TEXTO SELECCIONADO:
Aprietan los vendavales de fuego,
siempre alentados arbitrariamente, por doquier rincón del
planeta. Las llamas del caos son tan acusadas por algunos
caminos, que se necesitan aguadores para refrescarnos el
alma. Sería bueno sosegarse y evolucionar hacia horizontes
más armónicos. Parece que cada día cuesta más ser personas
de paz, como si no tuviésemos la voluntad de lograrla.
Sabemos lo que hay que hacer, pero nos cuesta ponernos
decididamente en la piel de los demás. La mentira nos domina
y aborrega, cuestión que repercute en una mayor dificultad
para que podamos establecer la solidaria ruta del
desprendimiento. La gente siente la maldita desigualdad como
la mayor inmoralidad de todos los tiempos. Y aunque es
cierto que la armonía está en cada ser humano, puesto que es
desde los interiores del corazón cómo nos fraternizamos,
esta inseguridad de no poder salir de la pobreza nos
sobrepasa, y también nos sobrecoge. De pronto, parece como
si todo se hubiese estancado en la noria de la necedad y el
disparate. Lo que genera una violencia tremenda que raya la
desesperación ciudadana.

Datos almacenados:
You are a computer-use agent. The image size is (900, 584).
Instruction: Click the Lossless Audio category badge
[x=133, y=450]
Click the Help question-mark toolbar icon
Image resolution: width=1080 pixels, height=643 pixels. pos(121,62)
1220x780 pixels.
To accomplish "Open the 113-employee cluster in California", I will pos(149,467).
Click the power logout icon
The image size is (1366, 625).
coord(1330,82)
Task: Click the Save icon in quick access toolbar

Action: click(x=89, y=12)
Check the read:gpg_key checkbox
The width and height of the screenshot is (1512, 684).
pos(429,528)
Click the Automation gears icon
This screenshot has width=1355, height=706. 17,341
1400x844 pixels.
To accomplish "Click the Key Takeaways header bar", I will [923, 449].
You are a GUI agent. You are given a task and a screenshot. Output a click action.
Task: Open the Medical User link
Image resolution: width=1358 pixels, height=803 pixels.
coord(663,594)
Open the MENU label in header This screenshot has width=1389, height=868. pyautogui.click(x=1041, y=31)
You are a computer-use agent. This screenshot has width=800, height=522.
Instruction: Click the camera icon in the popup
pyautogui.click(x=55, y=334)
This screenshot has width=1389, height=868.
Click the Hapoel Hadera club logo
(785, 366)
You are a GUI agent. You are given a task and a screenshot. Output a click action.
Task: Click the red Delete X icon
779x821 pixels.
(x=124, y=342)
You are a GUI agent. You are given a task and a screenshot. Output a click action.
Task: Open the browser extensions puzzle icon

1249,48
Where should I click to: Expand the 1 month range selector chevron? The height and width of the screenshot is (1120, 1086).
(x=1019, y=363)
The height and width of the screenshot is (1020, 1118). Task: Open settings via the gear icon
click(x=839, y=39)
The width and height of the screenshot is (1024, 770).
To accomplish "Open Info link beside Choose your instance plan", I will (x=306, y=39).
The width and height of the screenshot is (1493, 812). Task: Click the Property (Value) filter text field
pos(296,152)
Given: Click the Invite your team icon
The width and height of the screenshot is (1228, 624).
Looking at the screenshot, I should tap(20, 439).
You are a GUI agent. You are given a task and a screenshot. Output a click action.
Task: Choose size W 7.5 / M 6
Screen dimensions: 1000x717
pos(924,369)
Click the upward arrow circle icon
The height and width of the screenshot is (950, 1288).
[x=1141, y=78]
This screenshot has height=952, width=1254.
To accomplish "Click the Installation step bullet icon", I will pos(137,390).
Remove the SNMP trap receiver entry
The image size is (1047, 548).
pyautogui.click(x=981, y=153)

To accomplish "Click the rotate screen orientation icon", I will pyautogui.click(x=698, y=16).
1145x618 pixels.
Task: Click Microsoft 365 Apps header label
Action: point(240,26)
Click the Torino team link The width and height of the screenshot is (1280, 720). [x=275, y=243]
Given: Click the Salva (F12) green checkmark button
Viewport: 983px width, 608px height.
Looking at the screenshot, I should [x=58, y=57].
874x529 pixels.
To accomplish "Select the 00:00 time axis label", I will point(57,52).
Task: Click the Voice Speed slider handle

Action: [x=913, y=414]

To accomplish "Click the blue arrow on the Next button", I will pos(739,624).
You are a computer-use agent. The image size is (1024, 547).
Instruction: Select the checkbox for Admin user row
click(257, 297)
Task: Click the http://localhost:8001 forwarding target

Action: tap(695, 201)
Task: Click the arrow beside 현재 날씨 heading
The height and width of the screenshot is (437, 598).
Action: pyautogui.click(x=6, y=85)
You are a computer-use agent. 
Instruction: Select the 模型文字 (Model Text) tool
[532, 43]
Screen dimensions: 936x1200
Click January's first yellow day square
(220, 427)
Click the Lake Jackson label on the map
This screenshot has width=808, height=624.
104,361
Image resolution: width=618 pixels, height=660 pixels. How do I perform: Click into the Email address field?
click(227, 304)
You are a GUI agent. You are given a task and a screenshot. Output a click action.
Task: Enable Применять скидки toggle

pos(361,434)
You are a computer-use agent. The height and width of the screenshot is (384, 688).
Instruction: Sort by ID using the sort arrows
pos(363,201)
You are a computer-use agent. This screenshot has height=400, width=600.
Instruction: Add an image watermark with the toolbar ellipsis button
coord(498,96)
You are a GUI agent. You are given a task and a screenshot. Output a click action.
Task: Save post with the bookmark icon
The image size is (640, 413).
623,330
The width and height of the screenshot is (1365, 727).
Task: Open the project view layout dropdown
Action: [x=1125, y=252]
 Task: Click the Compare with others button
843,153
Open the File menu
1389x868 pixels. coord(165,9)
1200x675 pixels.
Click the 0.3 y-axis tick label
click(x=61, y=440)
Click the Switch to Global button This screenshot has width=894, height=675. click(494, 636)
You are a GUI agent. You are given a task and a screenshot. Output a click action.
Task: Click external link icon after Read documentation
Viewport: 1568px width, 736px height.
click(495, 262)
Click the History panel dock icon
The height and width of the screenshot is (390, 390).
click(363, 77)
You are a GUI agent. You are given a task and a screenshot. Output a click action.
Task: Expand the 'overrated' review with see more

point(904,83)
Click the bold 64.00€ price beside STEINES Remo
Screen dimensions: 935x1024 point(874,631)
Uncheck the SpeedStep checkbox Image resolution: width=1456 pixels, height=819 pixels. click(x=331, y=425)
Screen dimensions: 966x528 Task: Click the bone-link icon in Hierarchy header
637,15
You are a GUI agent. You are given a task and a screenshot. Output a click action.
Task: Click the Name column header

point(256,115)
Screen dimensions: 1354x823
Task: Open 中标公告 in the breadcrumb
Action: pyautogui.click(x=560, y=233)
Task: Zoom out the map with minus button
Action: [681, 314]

QUÉ HACER:
A) Reproduce literalmente el pasaje del texto sobre la paz que empieza con "Sabemos lo que" y continúa hasta "desesperación ciudadana.".
B) Selecciona en los registros todas las líneas donde aparezca la palabra "This" y cópialas sin cambios.

RESPUESTAS POR TAREA:
A)
Sabemos lo que hay que hacer, pero nos cuesta ponernos
decididamente en la piel de los demás. La mentira nos domina
y aborrega, cuestión que repercute en una mayor dificultad
para que podamos establecer la solidaria ruta del
desprendimiento. La gente siente la maldita desigualdad como
la mayor inmoralidad de todos los tiempos. Y aunque es
cierto que la armonía está en cada ser humano, puesto que es
desde los interiores del corazón cómo nos fraternizamos,
esta inseguridad de no poder salir de la pobreza nos
sobrepasa, y también nos sobrecoge. De pronto, parece como
si todo se hubiese estancado en la noria de la necedad y el
disparate. Lo que genera una violencia tremenda que raya la
desesperación ciudadana.

B)
This screenshot has width=1355, height=706. 17,341
Open the MENU label in header This screenshot has width=1389, height=868. pyautogui.click(x=1041, y=31)
You are a computer-use agent. This screenshot has width=800, height=522.
This screenshot has width=1389, height=868.
This screenshot has height=952, width=1254.
This screenshot has width=808, height=624.
You are a computer-use agent. This screenshot has height=400, width=600.
Click the Switch to Global button This screenshot has width=894, height=675. click(494, 636)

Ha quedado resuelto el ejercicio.